▶ **Task goal**: Copy out every one of the following records line for line, with nothing changed.

Entries on target coordinates:
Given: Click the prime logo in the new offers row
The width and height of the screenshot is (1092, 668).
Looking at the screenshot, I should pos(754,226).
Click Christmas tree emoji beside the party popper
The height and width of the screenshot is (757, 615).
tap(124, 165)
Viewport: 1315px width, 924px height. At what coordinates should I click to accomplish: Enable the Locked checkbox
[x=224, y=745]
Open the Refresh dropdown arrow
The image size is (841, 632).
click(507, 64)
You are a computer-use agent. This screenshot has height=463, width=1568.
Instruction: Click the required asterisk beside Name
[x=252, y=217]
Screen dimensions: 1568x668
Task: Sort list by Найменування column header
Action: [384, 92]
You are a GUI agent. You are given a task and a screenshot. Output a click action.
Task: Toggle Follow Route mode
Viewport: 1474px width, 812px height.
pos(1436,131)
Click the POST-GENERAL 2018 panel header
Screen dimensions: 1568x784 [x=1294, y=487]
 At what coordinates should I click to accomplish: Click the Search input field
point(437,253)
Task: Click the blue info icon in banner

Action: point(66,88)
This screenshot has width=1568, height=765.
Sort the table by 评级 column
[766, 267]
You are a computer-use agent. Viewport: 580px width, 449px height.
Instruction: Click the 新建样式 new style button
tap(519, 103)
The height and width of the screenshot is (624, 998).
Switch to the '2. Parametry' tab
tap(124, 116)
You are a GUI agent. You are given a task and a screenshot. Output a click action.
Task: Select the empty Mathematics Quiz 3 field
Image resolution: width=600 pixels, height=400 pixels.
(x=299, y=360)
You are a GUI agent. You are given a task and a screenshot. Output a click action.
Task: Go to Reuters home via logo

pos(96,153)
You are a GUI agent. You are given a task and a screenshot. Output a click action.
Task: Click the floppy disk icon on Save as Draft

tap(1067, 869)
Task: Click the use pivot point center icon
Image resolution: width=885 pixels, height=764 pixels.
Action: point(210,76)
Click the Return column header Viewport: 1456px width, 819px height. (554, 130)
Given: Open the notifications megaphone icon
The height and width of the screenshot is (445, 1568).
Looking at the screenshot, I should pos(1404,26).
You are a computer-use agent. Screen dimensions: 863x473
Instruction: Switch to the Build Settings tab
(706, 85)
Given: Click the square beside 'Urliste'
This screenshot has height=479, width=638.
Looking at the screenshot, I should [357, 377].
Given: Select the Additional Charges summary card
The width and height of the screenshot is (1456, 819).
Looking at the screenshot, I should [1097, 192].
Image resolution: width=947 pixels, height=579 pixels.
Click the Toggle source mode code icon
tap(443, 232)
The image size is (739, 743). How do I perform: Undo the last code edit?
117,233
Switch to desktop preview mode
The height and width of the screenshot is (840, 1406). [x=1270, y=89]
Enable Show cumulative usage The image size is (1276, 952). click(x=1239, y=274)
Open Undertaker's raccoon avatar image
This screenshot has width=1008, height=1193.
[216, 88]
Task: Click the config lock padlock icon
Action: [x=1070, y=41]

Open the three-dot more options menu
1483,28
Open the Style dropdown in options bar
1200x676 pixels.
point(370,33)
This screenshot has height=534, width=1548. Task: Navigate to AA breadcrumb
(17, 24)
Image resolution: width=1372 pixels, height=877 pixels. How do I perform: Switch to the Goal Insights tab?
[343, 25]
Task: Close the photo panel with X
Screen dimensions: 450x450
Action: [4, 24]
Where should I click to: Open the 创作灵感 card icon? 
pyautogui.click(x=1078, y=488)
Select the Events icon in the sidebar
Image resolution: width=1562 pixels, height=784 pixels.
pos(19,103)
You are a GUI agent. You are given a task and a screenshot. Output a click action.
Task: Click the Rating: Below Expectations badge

▶ **Result of this exercise**:
Given: Click the prime logo in the new offers row
The width and height of the screenshot is (1092, 668).
Looking at the screenshot, I should pos(754,226).
Click Christmas tree emoji beside the party popper
The height and width of the screenshot is (757, 615).
tap(124, 165)
Viewport: 1315px width, 924px height. At what coordinates should I click to accomplish: Enable the Locked checkbox
[x=224, y=745]
Open the Refresh dropdown arrow
The image size is (841, 632).
click(507, 64)
You are a computer-use agent. This screenshot has height=463, width=1568.
Instruction: Click the required asterisk beside Name
[x=252, y=217]
Screen dimensions: 1568x668
Task: Sort list by Найменування column header
Action: [384, 92]
You are a GUI agent. You are given a task and a screenshot. Output a click action.
Task: Toggle Follow Route mode
Viewport: 1474px width, 812px height.
pos(1436,131)
Click the POST-GENERAL 2018 panel header
Screen dimensions: 1568x784 [x=1294, y=487]
 At what coordinates should I click to accomplish: Click the Search input field
point(437,253)
Task: Click the blue info icon in banner

Action: point(66,88)
This screenshot has width=1568, height=765.
Sort the table by 评级 column
[766, 267]
You are a computer-use agent. Viewport: 580px width, 449px height.
Instruction: Click the 新建样式 new style button
tap(519, 103)
The height and width of the screenshot is (624, 998).
Switch to the '2. Parametry' tab
tap(124, 116)
You are a GUI agent. You are given a task and a screenshot. Output a click action.
Task: Select the empty Mathematics Quiz 3 field
Image resolution: width=600 pixels, height=400 pixels.
(x=299, y=360)
You are a GUI agent. You are given a task and a screenshot. Output a click action.
Task: Go to Reuters home via logo

pos(96,153)
You are a GUI agent. You are given a task and a screenshot. Output a click action.
Task: Click the floppy disk icon on Save as Draft

tap(1067, 869)
Task: Click the use pivot point center icon
Image resolution: width=885 pixels, height=764 pixels.
Action: point(210,76)
Click the Return column header Viewport: 1456px width, 819px height. (554, 130)
Given: Open the notifications megaphone icon
The height and width of the screenshot is (445, 1568).
Looking at the screenshot, I should pos(1404,26).
You are a computer-use agent. Screen dimensions: 863x473
Instruction: Switch to the Build Settings tab
(706, 85)
Given: Click the square beside 'Urliste'
This screenshot has height=479, width=638.
Looking at the screenshot, I should [357, 377].
Given: Select the Additional Charges summary card
The width and height of the screenshot is (1456, 819).
Looking at the screenshot, I should [1097, 192].
Image resolution: width=947 pixels, height=579 pixels.
Click the Toggle source mode code icon
tap(443, 232)
The image size is (739, 743). How do I perform: Undo the last code edit?
117,233
Switch to desktop preview mode
The height and width of the screenshot is (840, 1406). [x=1270, y=89]
Enable Show cumulative usage The image size is (1276, 952). click(x=1239, y=274)
Open Undertaker's raccoon avatar image
This screenshot has width=1008, height=1193.
[216, 88]
Task: Click the config lock padlock icon
Action: [x=1070, y=41]

Open the three-dot more options menu
1483,28
Open the Style dropdown in options bar
1200x676 pixels.
point(370,33)
This screenshot has height=534, width=1548. Task: Navigate to AA breadcrumb
(17, 24)
Image resolution: width=1372 pixels, height=877 pixels. How do I perform: Switch to the Goal Insights tab?
[343, 25]
Task: Close the photo panel with X
Screen dimensions: 450x450
Action: [4, 24]
Where should I click to: Open the 创作灵感 card icon? 
pyautogui.click(x=1078, y=488)
Select the Events icon in the sidebar
Image resolution: width=1562 pixels, height=784 pixels.
pos(19,103)
You are a GUI agent. You are given a task and a screenshot. Output a click action.
Task: Click the Rating: Below Expectations badge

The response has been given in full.